The Bojangles-Hi Auto deployment reframes Voice AI from novelty to an infrastructure capability. To be credible in QSR, AI must deliver across the entire operational spectrum: speed, accuracy, latency, training, analytics, menu adjustments, promotions, and regional variation.
With these demands, few AI systems can scale. Hi Auto has shown that one can.
A Company Built for High-Volume Reality
Founded in 2019, Hi Auto designed its platform specifically for drive-thrus in high-volume QSR environments. Today, it powers about 1,000 locations across the U.S., U.K., New Zealand, and Australia, delivering consistent, high-accuracy ordering performance at scale.

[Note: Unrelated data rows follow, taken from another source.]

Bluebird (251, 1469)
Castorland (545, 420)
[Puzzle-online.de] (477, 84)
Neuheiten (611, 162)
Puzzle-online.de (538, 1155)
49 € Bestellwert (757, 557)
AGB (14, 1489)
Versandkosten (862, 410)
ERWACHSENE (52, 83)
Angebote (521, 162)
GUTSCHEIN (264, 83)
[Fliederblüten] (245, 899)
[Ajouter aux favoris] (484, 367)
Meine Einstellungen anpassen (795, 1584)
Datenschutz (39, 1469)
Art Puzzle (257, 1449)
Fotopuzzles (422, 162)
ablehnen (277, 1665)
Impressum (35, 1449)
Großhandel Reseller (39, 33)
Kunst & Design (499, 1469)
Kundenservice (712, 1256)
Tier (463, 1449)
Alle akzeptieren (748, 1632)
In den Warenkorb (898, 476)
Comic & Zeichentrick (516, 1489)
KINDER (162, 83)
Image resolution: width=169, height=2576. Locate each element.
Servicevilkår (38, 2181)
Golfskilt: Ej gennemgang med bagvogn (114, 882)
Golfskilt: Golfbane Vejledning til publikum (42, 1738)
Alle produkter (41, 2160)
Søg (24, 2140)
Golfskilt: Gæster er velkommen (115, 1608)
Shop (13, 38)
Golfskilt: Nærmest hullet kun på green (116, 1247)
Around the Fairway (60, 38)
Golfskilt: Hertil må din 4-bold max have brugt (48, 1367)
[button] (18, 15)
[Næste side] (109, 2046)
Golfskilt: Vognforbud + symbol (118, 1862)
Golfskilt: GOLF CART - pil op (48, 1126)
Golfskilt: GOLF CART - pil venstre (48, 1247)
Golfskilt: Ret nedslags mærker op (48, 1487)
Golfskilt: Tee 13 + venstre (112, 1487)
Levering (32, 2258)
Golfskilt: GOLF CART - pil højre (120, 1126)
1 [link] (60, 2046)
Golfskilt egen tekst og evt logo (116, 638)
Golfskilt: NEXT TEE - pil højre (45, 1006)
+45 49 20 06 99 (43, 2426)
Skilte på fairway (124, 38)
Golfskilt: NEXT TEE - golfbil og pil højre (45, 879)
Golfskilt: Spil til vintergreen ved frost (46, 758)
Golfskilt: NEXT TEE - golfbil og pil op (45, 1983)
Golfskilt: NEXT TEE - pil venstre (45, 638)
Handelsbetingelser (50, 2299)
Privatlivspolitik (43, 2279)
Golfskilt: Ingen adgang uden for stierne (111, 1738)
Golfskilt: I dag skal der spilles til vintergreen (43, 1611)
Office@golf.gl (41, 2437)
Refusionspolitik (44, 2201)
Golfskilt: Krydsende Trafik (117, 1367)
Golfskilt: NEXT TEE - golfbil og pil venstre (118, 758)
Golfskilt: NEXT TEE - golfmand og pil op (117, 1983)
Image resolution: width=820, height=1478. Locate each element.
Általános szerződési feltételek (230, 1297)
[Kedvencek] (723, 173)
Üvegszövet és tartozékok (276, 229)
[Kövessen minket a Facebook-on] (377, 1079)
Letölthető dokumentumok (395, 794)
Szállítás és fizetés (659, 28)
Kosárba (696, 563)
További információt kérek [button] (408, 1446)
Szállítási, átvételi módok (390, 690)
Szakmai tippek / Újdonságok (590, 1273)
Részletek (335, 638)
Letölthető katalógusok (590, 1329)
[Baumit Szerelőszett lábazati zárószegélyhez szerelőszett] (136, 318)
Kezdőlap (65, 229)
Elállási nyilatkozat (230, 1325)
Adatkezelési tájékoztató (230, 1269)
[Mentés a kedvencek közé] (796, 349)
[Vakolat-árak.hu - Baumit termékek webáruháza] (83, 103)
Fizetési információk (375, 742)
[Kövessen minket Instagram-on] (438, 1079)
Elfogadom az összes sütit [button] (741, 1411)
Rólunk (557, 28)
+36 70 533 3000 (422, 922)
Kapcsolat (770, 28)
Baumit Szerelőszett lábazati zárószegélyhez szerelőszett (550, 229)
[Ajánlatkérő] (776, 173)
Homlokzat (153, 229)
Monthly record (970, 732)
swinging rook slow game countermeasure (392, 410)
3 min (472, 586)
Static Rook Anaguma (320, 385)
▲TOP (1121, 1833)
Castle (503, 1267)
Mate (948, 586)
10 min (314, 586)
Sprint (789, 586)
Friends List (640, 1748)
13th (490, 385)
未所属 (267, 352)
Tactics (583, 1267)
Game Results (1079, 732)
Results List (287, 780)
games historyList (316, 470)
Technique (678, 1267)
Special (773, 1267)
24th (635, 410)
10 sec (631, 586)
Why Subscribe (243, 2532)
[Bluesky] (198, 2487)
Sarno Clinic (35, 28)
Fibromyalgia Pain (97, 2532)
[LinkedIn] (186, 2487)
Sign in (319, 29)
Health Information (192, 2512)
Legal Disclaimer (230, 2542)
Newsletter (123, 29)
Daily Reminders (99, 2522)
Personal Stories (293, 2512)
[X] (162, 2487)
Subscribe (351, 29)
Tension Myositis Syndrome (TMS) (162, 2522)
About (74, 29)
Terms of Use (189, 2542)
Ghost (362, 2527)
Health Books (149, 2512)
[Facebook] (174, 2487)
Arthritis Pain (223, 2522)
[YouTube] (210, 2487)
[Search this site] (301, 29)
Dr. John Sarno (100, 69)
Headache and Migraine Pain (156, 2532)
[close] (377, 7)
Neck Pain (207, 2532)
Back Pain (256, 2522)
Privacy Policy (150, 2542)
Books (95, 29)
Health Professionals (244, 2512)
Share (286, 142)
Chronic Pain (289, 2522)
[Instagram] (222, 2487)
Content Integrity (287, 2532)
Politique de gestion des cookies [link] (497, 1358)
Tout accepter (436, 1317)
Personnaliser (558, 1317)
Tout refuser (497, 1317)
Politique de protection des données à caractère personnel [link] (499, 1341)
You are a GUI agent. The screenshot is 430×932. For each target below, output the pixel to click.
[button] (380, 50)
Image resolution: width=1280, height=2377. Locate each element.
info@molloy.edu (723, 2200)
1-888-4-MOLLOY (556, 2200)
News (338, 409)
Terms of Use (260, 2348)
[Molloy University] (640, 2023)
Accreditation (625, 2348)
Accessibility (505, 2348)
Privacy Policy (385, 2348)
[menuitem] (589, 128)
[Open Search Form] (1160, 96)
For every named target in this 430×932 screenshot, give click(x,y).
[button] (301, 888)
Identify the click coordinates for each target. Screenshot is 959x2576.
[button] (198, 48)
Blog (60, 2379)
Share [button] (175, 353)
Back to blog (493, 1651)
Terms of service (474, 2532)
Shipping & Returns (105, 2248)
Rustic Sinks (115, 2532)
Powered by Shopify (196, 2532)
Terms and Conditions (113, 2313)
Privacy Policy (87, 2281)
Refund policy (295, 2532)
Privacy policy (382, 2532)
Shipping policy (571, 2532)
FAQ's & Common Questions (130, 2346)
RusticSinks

Its technology centralizes script optimization, voice performance, upsell strategy, and menu management while giving brands control over limited-time offers and regional promotions. It isn’t automation for the sake of novelty; it’s automation engineered for complexity without chaos.
What This Moment Actually Represents
The Genius Conference didn’t showcase a theoretical roadmap or a controlled pilot; it showcased a functioning, large-scale transformation of a foundational QSR workflow.
What matters isn’t the technology itself, but the shift in expectations it creates. Once operators see automation perform consistently across hundreds of restaurants, “experimental AI” becomes a business liability rather than a competitive advantage.
Drive-thru automation is moving from “interesting” to “mandatory.” Not because AI promises a better future, but because it is already rearchitecting the present.